Word count (Forth)

From LiteratePrograms

Jump to: navigation, search
Other implementations: Assembly Intel x86 Linux | C | C++ | Forth | Haskell | J | Lua | OCaml | Perl | Python | Python, functional | Rexx

This program tallies the number of characters, words, and newlines in the file supplied on standard input.

Note: In Forth terminology, a word is a program that has been defined for use by other programs, what most other languages call a routine. Words generally expect their parameters to be placed on the stack in a specific order before execution, and leave their results on the stack. As this article is about counting words, we will avoid the confusion by calling these words "routines".

Word counting routine

This routine counts the characters, words, and lines in a buffer.

nc, nw, and nl are variables containing the current number of characters, words, and lines, respectively.

<<declare variables>>=
variable nc
variable nw
variable nl

This code takes the number of characters on the top of the stack and adds it to our running count in the variable nc and leaves the original value on the stack for use by later code.

<<count the characters>>=
dup nc +!

(count) pad + pad do ... loop iterates over all the addresses in the buffer named pad.

<<iterate over buffer>>=
pad + pad
do   process one character
loop


(buffer) i c@ obtains the current character in the buffer.

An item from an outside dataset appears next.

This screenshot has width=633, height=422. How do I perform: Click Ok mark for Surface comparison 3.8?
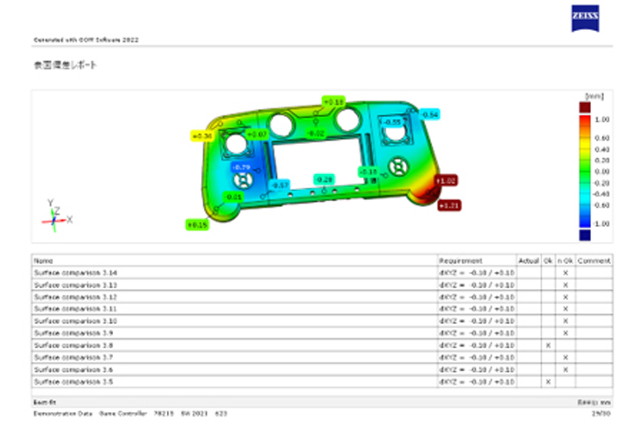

<<get current character>>=
i c@

bl > is a simple-minded test for a non-blank character. bl is the standard Forth name for the space character, which in ASCII divides the control characters and whitespace characters from the printable characters. Thus any character that is greater than bl is printable, and anything else is a word-separator.

<<detect end-of-word>>=
get current character bl >

(bl?) nw +! detects the transition from blank to non-blank characters (i.e. the start of a word). Within a word, the flag is 0, and the phrase has no effect, but at the start of a word the flag is 1 and the count is incremented.

<<count a word>>=
nw +!

#lf is a constant for the line feed character defined by gforth.

<<detect end-of-line>>=
get current character #lf =

The line count is incremented on each line-feed. 1 nl +! is the Forth idiom for adding one to a variable and storing the result back into that variable (similar to C's ++nl or nl+=1):

<<count a line>>=
detect end-of-line if 1 nl +! then

Thus one pass of the character loop looks like this, and leaves a flag on the stack indicating whether it is skipping blanks (0) or not (1):

<<process one character>>=
detect end-of-word
if   count a word 0
else drop 1
     count a line
then

To be able to use this buffer-word-counting routine, we need to define it to the Forth interpreter, in this case under the name wc-pad. This routine expects the stack to contain a flag indicating whether blanks are being skipped (0) or scanned (1) and the number of bytes to process, and leaves an updated flag on the stack when it finishes.

<<wc-pad>>=
: wc-pad ( bl? n -- bl? )
  count the characters
  iterate over buffer ;

Main routine

Forth's file functions are unbuffered by default. For efficiency, large blocks of the input are read at a time so that the counting can be done on memory buffers. Forth has a standard scratchpad buffer called pad which we will use for the data buffer.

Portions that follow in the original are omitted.